[Dataset entries]

□ □ □

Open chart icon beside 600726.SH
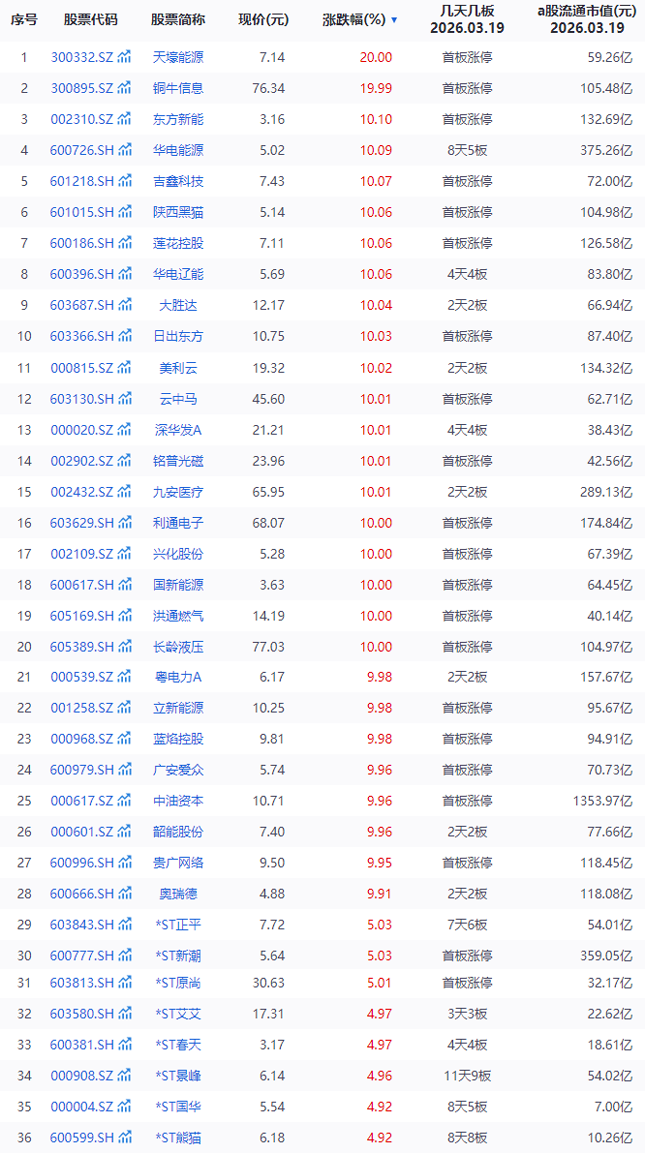 124,150

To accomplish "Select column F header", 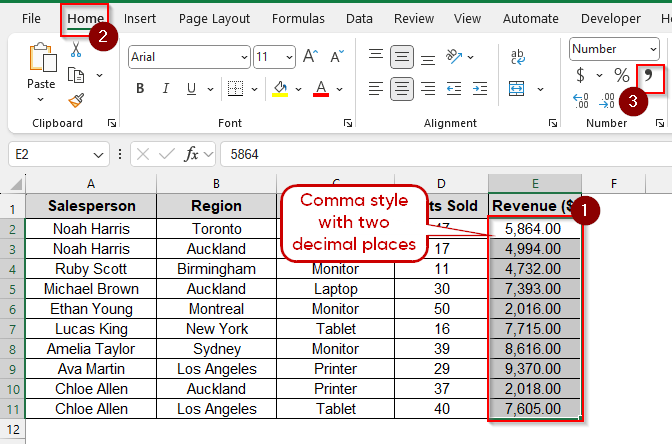I will click(x=612, y=183).
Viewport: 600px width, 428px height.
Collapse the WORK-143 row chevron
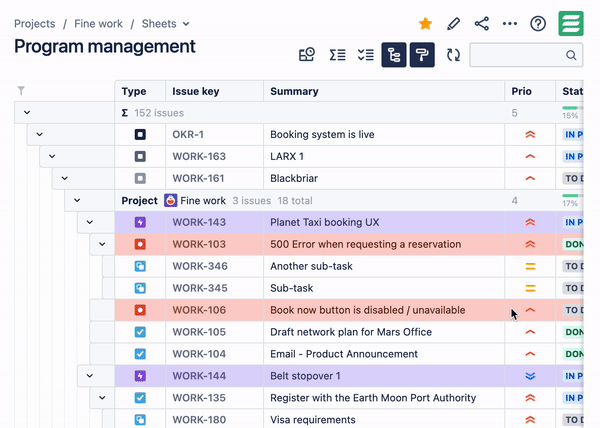click(90, 222)
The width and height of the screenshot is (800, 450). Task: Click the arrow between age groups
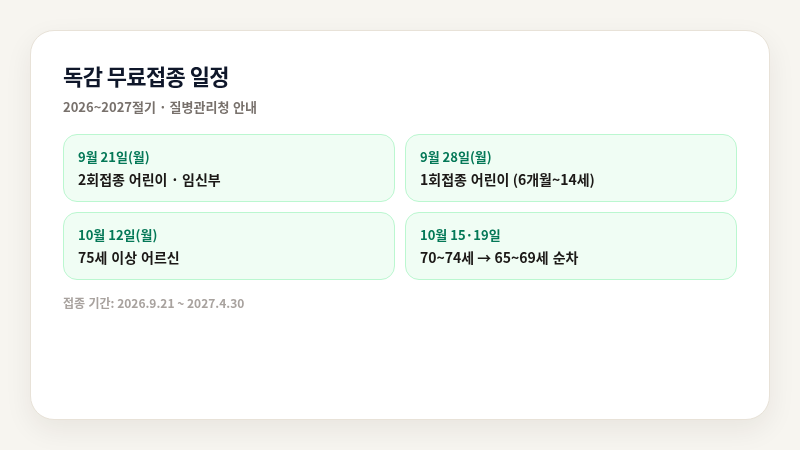click(x=484, y=259)
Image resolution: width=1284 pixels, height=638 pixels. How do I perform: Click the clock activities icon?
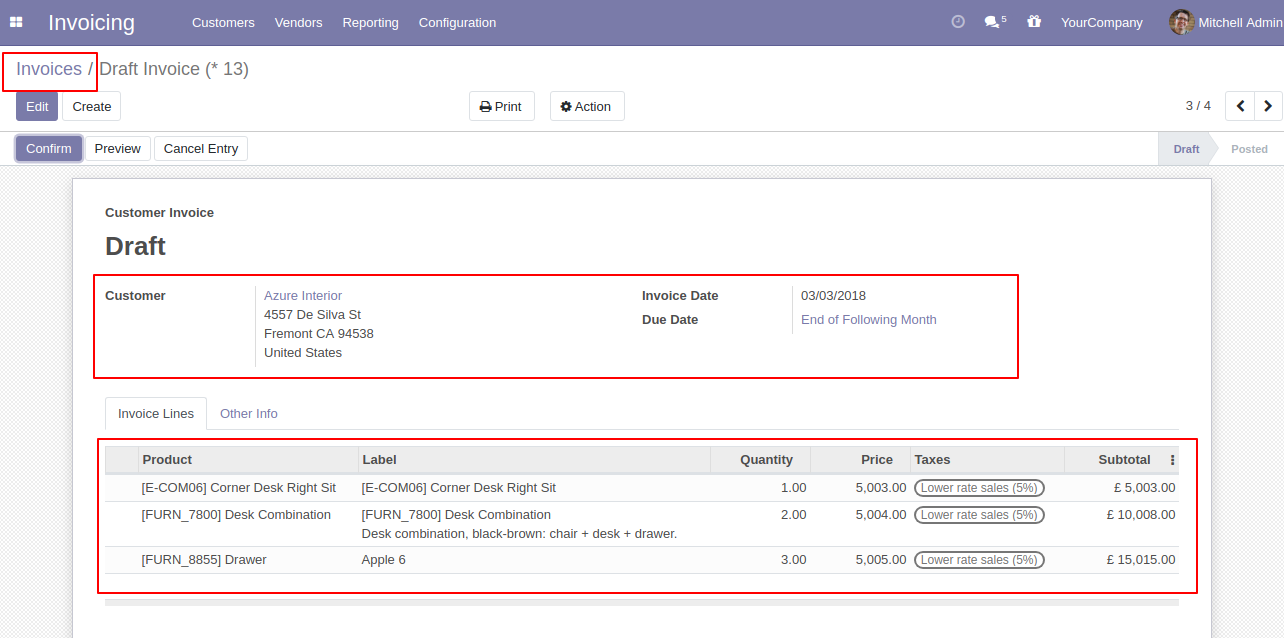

□ □ □

YOUR ASSIGNMENT:
Print exactly the line containing "The width and" and every line after it through the final line above, and leave all pictures out.

RESPONSE TO THIS TASK:
The width and height of the screenshot is (800, 450). Task: Click the arrow between age groups
click(x=484, y=259)
Image resolution: width=1284 pixels, height=638 pixels. How do I perform: Click the clock activities icon?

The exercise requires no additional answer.